DATA:
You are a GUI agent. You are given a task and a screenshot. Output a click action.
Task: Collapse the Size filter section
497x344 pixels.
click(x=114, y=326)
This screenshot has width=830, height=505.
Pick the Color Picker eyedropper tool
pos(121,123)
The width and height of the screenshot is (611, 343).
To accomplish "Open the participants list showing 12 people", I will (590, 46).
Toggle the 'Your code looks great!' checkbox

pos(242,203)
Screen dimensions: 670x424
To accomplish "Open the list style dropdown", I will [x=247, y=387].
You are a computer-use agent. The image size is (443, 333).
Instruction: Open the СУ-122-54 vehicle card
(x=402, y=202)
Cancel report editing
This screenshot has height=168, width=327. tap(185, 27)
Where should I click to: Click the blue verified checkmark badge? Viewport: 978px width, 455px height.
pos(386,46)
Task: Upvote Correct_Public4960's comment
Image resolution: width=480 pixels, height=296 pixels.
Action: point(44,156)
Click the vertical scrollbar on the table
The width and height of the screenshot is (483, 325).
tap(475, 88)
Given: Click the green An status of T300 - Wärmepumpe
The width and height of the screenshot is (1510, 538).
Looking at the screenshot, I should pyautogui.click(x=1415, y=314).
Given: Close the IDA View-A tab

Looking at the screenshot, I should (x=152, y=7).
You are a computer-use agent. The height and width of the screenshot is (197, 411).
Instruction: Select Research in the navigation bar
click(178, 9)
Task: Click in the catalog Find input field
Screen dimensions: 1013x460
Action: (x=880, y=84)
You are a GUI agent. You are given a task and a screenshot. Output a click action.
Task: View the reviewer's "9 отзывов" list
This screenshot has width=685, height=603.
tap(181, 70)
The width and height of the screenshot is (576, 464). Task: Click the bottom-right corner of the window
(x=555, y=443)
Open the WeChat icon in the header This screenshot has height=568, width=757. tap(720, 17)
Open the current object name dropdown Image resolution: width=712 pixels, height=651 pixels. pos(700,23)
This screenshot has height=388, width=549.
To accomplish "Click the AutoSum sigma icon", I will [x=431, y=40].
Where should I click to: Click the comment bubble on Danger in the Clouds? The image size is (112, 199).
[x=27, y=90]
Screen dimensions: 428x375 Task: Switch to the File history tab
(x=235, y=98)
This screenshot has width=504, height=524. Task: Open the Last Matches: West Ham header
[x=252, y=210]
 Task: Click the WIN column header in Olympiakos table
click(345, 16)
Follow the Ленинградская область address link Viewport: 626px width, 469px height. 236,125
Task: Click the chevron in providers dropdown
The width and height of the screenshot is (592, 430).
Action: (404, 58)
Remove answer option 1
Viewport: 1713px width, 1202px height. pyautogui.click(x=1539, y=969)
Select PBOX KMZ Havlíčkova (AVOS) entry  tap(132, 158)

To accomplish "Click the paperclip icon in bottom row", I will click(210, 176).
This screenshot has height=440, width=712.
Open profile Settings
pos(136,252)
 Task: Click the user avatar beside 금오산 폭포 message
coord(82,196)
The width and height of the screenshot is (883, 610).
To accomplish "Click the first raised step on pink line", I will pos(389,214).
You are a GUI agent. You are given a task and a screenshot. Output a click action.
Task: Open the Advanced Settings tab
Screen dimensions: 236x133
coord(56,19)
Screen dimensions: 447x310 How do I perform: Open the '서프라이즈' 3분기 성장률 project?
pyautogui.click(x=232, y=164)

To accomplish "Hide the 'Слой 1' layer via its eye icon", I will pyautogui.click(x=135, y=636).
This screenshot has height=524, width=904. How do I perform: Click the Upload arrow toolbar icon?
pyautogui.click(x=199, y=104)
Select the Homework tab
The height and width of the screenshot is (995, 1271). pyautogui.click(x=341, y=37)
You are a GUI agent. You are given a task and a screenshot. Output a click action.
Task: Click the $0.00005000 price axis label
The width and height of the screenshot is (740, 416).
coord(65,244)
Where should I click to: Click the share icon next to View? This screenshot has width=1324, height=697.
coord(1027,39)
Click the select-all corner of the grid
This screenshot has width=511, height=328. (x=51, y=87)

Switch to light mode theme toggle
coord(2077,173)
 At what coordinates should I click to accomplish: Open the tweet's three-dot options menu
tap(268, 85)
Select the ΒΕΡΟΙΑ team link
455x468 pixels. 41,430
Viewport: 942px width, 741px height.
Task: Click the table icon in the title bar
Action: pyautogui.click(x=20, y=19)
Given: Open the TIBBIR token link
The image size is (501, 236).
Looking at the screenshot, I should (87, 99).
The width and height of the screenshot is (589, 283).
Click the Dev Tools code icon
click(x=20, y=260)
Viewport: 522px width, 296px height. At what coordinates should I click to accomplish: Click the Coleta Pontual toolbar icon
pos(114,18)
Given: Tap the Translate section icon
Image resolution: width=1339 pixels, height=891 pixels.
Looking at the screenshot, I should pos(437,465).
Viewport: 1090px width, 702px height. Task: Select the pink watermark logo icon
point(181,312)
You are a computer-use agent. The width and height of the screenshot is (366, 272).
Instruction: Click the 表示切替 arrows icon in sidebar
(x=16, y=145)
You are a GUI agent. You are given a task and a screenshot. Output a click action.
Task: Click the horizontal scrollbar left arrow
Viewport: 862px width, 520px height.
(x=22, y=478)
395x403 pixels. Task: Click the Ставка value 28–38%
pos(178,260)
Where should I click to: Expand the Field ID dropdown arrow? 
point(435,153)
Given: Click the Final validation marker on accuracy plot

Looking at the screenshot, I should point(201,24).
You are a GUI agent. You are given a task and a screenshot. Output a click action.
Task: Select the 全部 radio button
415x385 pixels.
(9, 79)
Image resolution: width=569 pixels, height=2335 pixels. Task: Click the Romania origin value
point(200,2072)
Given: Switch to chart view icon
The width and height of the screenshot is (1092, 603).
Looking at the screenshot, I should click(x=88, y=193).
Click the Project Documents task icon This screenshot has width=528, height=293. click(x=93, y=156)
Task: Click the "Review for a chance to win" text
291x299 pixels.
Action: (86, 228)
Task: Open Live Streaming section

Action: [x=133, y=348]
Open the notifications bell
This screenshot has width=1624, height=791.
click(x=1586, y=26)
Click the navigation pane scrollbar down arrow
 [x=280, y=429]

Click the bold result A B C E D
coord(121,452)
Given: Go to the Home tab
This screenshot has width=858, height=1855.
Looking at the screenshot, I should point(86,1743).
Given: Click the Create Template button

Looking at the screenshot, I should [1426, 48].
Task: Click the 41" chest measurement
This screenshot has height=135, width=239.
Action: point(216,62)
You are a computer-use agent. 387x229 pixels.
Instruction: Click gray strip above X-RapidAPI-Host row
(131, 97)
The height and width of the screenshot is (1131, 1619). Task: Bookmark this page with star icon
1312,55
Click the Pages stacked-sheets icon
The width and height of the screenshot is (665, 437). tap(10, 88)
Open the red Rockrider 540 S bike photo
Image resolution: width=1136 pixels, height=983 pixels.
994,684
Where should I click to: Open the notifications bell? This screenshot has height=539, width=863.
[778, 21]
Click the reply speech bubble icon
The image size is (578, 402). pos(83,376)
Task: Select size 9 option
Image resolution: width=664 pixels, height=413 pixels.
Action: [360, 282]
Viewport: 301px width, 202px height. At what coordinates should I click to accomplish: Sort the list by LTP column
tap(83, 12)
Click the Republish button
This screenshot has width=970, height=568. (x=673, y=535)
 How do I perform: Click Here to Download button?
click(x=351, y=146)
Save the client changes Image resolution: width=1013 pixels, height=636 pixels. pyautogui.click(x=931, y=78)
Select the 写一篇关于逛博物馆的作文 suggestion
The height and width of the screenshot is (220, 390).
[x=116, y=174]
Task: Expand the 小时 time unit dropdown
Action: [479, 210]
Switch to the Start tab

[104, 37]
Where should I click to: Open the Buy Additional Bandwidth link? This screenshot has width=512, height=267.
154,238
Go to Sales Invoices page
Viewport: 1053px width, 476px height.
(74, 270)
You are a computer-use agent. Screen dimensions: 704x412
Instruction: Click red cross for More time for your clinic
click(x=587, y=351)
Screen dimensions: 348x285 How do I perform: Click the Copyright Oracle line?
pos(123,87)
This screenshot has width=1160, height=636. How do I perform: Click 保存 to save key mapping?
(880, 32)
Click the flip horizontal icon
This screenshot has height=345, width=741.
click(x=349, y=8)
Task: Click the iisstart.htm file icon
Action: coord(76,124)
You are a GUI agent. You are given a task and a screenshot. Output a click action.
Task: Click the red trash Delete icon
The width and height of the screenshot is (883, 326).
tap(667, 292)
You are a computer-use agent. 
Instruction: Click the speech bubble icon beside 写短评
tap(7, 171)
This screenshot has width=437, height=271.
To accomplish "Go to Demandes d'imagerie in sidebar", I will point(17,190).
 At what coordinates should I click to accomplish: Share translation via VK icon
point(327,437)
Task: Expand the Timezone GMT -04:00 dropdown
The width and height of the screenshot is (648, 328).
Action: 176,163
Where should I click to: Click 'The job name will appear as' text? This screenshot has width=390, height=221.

WHAT THE TASK REQUIRES: Everything from the line containing "Task: Expand the Timezone GMT -04:00 dropdown" through the final line of the listing, inclusive, must be reproduced exactly; leave out the rest.

SOLUTION TO THE EXERCISE:
Task: Expand the Timezone GMT -04:00 dropdown
The width and height of the screenshot is (648, 328).
Action: 176,163
Where should I click to: Click 'The job name will appear as' text? This screenshot has width=390, height=221.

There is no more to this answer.